Hydraulics Solve Low-Headroom Problem for CB&I

By Pete Crisci | September 28, 2010

The huge Chicago Bridge & Iron (CB&I) Island Park fabrication shop in Beaumont, TX, specializes in large-scale process modules, shop-built vessels, and large steel plate subassemblies. Nonetheless, this job was a little bit like building a ship in a bottle and then having to remove the ship from the bottle.

CB&I workers had built a massive petrochemical process module weighing almost 200 tons. The completed module was so large that insufficient headroom precluded using the facility’s bridge cranes to lift it onto a transporter.

Digitally Controlled Hydraulics Solve the Problem

The CB&I staff aren’t like the cartoon guy who sits on a limb he is sawing off. They already knew there would be enough headroom to lift the module the four feet or so needed to crib it and roll a transporter underneath. The question was how best to lift it, and lift it uniformly.

Lifting by hydraulic jacks would certainly be required, so the module was fitted with six I-beam stringers that were reinforced with gussets and bolted to the main frame of the module so as to project on each side. This resulted in 12 lift points, one at each end of each stringer beam. Twelve 25-ton jacks were placed, providing an ample margin of capacity.

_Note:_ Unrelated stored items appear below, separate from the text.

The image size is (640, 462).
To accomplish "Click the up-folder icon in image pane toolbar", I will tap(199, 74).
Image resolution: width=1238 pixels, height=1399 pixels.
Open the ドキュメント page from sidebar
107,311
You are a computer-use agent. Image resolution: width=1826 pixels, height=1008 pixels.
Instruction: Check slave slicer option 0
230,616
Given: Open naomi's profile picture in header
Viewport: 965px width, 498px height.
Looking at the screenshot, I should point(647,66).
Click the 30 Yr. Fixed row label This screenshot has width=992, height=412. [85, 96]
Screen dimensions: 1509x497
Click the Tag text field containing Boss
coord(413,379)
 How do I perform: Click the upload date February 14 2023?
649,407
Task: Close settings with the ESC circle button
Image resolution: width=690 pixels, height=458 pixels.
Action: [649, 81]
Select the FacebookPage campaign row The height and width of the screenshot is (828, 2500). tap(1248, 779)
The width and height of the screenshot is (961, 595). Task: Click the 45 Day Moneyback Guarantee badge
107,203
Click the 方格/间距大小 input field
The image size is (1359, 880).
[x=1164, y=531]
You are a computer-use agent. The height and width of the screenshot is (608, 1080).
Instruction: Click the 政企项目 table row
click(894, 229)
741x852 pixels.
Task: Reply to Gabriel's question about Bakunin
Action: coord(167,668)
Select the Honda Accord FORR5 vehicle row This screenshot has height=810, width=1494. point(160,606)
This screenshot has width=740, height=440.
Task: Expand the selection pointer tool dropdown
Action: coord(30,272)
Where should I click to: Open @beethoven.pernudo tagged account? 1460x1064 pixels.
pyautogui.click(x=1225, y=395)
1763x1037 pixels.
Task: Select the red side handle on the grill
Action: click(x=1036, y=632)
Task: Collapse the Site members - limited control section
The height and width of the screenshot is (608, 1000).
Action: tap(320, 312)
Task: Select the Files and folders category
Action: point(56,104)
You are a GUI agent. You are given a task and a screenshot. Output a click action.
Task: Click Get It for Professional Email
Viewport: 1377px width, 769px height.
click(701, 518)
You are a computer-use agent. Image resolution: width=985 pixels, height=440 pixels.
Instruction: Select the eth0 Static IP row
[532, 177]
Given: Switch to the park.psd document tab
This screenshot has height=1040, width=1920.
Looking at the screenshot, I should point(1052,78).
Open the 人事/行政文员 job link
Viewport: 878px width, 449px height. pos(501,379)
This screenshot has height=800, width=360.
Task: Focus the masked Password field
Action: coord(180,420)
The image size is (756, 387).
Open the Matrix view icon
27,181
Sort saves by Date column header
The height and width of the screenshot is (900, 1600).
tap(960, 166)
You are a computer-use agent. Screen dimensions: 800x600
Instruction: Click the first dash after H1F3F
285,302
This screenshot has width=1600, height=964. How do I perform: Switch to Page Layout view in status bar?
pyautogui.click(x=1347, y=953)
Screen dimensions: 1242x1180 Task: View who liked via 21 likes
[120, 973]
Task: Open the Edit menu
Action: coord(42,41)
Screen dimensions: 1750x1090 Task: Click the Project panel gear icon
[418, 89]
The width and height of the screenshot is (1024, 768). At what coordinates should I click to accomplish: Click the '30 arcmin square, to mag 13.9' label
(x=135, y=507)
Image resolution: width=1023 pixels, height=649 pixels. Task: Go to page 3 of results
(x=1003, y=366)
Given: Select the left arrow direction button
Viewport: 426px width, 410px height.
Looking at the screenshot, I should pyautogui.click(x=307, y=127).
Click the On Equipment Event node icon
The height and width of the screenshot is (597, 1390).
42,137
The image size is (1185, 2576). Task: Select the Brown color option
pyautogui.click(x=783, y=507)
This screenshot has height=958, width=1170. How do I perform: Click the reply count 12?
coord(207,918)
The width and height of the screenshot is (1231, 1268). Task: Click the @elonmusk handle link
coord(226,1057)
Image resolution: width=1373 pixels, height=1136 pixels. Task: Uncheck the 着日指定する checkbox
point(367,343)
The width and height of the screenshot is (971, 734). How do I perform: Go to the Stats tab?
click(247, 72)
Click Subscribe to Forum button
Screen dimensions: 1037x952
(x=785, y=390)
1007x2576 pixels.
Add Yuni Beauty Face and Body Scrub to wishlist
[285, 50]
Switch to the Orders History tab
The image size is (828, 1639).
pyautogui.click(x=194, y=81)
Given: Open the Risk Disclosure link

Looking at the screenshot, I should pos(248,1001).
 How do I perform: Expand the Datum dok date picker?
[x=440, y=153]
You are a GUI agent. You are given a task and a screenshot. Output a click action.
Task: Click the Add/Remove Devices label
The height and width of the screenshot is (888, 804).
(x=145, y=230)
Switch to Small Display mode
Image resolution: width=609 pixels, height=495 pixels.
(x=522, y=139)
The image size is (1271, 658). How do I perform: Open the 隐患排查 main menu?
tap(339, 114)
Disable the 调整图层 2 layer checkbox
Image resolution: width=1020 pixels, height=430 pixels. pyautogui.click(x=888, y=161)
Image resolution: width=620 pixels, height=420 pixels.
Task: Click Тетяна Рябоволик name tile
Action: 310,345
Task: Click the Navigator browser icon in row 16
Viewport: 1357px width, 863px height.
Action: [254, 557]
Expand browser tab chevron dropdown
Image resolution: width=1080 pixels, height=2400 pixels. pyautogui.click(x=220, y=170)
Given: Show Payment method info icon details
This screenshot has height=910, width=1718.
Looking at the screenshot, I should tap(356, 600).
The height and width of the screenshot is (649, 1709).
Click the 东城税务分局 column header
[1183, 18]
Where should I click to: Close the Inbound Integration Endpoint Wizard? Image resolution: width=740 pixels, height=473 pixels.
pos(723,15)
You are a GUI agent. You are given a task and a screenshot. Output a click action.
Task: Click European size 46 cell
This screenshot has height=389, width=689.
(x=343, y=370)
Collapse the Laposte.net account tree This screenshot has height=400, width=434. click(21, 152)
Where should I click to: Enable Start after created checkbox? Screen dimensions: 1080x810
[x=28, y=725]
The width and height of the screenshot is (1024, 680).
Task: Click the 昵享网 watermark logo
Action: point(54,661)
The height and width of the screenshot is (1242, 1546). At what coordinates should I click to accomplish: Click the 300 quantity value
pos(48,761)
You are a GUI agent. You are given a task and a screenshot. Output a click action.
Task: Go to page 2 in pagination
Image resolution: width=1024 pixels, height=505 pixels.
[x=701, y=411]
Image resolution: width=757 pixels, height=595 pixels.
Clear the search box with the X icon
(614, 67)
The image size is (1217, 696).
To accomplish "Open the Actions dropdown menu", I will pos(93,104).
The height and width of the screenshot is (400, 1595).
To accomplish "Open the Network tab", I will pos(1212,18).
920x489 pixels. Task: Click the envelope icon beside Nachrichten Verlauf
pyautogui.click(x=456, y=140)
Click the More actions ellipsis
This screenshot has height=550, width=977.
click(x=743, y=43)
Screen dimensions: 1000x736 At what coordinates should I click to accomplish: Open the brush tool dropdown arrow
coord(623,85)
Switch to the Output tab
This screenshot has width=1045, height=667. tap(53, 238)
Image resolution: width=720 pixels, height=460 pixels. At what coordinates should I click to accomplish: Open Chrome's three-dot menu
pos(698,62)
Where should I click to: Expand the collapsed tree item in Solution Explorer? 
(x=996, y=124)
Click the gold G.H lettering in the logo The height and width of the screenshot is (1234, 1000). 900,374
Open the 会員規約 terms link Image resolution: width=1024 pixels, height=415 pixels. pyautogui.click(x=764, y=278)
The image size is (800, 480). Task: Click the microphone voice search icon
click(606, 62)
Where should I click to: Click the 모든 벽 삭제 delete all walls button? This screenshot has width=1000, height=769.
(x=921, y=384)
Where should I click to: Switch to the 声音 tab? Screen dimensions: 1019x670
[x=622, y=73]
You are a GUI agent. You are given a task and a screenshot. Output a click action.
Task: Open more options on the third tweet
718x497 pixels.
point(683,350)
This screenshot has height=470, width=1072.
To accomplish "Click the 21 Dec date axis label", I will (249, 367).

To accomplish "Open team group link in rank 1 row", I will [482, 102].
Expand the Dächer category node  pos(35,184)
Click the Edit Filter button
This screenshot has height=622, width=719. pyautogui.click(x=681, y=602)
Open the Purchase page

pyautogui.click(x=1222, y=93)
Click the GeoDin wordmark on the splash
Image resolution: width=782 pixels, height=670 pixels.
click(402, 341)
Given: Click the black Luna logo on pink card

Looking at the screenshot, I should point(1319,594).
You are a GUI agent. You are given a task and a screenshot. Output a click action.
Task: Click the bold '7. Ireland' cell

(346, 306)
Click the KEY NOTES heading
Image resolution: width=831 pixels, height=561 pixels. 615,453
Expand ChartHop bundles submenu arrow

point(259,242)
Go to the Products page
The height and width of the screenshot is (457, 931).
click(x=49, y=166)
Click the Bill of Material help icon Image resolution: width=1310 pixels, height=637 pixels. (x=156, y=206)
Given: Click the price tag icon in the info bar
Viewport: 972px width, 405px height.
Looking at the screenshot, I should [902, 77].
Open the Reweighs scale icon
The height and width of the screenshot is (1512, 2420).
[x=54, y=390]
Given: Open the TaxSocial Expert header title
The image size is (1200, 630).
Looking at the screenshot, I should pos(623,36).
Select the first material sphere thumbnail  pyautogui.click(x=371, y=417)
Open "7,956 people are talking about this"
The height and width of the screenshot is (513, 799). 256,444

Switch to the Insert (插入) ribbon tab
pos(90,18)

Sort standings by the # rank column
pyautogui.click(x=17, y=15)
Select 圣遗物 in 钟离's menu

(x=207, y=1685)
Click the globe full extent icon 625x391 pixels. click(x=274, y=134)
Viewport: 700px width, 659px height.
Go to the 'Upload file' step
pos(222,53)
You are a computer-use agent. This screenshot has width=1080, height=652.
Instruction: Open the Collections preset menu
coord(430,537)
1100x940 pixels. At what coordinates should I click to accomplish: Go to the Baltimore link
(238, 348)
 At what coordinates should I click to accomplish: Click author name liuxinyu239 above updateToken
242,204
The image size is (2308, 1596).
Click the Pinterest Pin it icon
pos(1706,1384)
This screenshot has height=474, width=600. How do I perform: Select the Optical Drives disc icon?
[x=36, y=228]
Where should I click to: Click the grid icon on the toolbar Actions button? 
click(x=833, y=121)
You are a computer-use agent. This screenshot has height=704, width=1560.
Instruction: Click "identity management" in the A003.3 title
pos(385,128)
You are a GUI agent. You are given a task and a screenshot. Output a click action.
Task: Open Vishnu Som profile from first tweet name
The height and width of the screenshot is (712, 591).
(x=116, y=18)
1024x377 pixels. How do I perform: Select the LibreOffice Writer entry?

Controlling the lifting process manually would have meant using a lot of reliable people to individually control each jack. It would also have meant a lot of radio chatter among the jack operators, since none of the lift points was visible from all the other points. There would be a lot of possibilities for confusion and error, raising concerns about safety and the possibility of damage to the module.

The solution lay in a combination of traditional hydraulics with a digital controller, sensors, and actuators — "synchronized lifting." In the Enerpac Integrated Solutions sync-lift system deployed by CB&I, a PLC controller monitored load position at each lift point to within a millimeter (0.040 in.) by means of a cylinder displacement sensor associated with each jack.

The position sensors, with mechanical construction analogous to that of a tape measure, unwind a fine wire from a spool to a fixed reference point. Rotation of the spool is monitored with high angular resolution, and the resulting signal goes to the digital controller, which operates solenoid valves at each jack as needed.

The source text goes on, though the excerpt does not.